Your goal:
With the line containing "The image size is (226, 253)." as the starting point, output the remaining lines of the data exactly as they are, through the last.
--
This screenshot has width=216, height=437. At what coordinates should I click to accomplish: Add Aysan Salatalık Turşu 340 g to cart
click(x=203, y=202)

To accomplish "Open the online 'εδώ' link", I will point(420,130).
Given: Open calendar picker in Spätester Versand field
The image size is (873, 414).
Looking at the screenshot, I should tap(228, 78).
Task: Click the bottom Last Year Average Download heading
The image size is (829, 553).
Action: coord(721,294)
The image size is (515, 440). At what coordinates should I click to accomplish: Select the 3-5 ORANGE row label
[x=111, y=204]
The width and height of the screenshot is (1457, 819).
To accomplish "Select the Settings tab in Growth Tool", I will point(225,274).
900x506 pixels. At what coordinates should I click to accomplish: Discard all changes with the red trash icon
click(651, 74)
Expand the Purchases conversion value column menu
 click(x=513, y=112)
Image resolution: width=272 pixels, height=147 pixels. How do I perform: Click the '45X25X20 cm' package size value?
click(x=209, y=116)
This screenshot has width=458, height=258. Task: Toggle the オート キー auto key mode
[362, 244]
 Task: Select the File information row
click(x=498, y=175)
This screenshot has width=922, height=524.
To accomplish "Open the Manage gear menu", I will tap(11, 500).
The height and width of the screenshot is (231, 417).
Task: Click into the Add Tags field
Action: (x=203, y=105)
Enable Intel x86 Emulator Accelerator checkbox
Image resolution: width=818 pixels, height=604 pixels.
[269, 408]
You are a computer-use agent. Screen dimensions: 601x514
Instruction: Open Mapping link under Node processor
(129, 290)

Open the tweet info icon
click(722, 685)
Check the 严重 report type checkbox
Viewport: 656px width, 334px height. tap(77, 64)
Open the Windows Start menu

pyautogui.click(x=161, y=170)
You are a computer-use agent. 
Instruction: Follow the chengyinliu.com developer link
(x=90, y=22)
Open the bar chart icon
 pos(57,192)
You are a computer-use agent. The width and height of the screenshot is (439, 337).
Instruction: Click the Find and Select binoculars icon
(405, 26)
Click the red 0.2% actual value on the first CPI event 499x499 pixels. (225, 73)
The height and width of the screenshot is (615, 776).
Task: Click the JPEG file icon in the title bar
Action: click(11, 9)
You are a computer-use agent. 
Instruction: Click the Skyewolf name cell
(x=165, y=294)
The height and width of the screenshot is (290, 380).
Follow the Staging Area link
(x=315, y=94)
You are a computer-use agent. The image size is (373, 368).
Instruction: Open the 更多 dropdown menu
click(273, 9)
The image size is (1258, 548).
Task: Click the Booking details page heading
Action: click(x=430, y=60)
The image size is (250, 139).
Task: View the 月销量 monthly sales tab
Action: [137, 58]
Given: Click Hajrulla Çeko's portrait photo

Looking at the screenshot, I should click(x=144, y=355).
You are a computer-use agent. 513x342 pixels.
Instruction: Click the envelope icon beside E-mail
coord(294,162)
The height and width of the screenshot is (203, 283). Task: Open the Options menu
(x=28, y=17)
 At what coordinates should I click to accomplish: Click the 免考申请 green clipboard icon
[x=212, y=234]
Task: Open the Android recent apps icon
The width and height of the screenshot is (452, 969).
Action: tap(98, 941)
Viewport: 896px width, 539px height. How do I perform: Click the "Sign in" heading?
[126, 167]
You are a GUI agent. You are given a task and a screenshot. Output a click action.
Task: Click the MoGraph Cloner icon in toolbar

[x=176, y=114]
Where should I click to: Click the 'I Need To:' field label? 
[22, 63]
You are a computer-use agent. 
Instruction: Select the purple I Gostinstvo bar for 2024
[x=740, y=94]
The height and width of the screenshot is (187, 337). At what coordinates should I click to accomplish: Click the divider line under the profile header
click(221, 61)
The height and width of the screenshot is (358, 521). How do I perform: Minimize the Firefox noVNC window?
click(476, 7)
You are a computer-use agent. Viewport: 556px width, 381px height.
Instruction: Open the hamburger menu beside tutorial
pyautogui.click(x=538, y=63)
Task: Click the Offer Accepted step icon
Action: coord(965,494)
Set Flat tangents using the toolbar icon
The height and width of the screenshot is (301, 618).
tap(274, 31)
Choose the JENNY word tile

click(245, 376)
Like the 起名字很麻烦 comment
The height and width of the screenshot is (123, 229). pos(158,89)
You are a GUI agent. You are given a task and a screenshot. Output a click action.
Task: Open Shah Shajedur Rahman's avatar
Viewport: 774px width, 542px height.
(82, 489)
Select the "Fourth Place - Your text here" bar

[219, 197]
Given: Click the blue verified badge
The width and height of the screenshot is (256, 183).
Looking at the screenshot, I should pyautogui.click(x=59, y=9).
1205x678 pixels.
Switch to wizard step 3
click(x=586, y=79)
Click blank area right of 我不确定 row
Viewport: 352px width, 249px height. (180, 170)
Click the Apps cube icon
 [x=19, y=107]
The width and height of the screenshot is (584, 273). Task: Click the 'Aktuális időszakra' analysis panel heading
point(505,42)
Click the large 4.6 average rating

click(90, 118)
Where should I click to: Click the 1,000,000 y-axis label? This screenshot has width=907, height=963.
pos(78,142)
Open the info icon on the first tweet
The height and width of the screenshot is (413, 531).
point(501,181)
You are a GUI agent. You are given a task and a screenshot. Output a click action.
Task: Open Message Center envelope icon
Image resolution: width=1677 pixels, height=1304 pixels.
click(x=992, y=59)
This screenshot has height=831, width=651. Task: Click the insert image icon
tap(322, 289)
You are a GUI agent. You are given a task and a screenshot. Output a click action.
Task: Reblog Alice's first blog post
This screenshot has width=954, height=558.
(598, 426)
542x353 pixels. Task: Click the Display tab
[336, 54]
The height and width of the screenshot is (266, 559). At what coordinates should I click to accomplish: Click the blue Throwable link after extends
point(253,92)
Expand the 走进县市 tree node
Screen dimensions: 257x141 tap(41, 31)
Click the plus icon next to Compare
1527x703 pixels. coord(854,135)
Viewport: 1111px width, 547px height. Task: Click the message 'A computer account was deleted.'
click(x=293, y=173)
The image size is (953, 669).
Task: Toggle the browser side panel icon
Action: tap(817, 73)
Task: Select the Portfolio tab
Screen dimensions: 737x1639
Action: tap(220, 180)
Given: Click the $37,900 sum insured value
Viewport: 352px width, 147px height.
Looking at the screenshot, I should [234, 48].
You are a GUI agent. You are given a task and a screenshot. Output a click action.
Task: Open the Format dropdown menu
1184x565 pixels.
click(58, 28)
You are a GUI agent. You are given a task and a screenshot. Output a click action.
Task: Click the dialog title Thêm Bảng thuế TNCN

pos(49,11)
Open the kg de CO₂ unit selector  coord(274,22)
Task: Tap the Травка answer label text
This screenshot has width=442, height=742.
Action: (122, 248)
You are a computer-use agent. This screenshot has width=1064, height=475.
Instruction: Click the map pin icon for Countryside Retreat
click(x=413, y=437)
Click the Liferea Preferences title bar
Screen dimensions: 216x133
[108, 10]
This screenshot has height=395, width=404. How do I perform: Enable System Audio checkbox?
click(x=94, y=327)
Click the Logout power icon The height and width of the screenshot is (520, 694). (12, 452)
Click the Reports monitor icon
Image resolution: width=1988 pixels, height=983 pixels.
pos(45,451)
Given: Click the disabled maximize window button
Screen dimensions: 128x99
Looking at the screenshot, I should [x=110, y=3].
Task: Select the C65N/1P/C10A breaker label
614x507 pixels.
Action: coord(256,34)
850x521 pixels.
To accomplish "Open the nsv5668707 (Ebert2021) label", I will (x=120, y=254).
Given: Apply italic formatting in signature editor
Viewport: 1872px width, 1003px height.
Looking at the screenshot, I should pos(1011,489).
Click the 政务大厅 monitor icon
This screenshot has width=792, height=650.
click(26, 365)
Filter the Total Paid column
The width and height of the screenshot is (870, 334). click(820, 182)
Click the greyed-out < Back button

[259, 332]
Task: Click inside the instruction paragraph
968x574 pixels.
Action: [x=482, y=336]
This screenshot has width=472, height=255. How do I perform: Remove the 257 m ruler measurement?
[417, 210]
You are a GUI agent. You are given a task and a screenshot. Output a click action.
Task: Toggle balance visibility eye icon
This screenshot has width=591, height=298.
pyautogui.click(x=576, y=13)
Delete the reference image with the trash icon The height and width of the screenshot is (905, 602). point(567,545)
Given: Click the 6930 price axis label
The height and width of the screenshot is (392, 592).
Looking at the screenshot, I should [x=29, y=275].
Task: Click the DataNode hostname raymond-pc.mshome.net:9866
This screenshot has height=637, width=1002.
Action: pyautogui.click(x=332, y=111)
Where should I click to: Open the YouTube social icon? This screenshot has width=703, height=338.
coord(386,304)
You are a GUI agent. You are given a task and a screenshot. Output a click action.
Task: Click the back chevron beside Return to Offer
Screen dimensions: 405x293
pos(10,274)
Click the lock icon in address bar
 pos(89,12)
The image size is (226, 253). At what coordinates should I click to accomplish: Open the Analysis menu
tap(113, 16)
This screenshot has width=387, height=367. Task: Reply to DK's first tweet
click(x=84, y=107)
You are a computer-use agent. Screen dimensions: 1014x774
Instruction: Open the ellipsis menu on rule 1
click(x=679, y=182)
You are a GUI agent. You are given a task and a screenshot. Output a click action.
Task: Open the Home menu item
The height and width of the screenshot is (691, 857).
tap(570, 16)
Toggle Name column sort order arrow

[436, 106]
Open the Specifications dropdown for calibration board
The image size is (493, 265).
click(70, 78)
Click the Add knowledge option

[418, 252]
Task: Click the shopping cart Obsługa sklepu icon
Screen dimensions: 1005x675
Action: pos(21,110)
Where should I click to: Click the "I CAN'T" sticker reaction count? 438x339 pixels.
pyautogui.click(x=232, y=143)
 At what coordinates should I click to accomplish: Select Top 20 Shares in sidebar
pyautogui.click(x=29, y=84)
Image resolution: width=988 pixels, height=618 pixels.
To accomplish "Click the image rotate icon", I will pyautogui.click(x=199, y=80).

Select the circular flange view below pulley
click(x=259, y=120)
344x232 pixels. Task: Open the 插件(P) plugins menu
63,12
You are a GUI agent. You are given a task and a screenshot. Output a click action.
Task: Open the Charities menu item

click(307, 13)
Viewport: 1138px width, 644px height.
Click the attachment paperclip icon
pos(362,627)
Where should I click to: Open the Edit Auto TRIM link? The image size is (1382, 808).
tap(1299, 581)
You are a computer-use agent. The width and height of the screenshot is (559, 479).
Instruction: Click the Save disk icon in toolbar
--
Solution for this exercise:
The image size is (226, 253). At what coordinates should I click to accomplish: Open the Analysis menu
tap(113, 16)
This screenshot has width=387, height=367. Task: Reply to DK's first tweet
click(x=84, y=107)
You are a computer-use agent. Screen dimensions: 1014x774
Instruction: Open the ellipsis menu on rule 1
click(x=679, y=182)
You are a GUI agent. You are given a task and a screenshot. Output a click action.
Task: Open the Home menu item
The height and width of the screenshot is (691, 857).
tap(570, 16)
Toggle Name column sort order arrow

[436, 106]
Open the Specifications dropdown for calibration board
The image size is (493, 265).
click(70, 78)
Click the Add knowledge option

[418, 252]
Task: Click the shopping cart Obsługa sklepu icon
Screen dimensions: 1005x675
Action: pos(21,110)
Where should I click to: Click the "I CAN'T" sticker reaction count? 438x339 pixels.
pyautogui.click(x=232, y=143)
 At what coordinates should I click to accomplish: Select Top 20 Shares in sidebar
pyautogui.click(x=29, y=84)
Image resolution: width=988 pixels, height=618 pixels.
To accomplish "Click the image rotate icon", I will pyautogui.click(x=199, y=80).

Select the circular flange view below pulley
click(x=259, y=120)
344x232 pixels. Task: Open the 插件(P) plugins menu
63,12
You are a GUI agent. You are given a task and a screenshot. Output a click action.
Task: Open the Charities menu item

click(307, 13)
Viewport: 1138px width, 644px height.
Click the attachment paperclip icon
pos(362,627)
Where should I click to: Open the Edit Auto TRIM link? The image size is (1382, 808).
tap(1299, 581)
You are a computer-use agent. The width and height of the screenshot is (559, 479).
Instruction: Click the Save disk icon in toolbar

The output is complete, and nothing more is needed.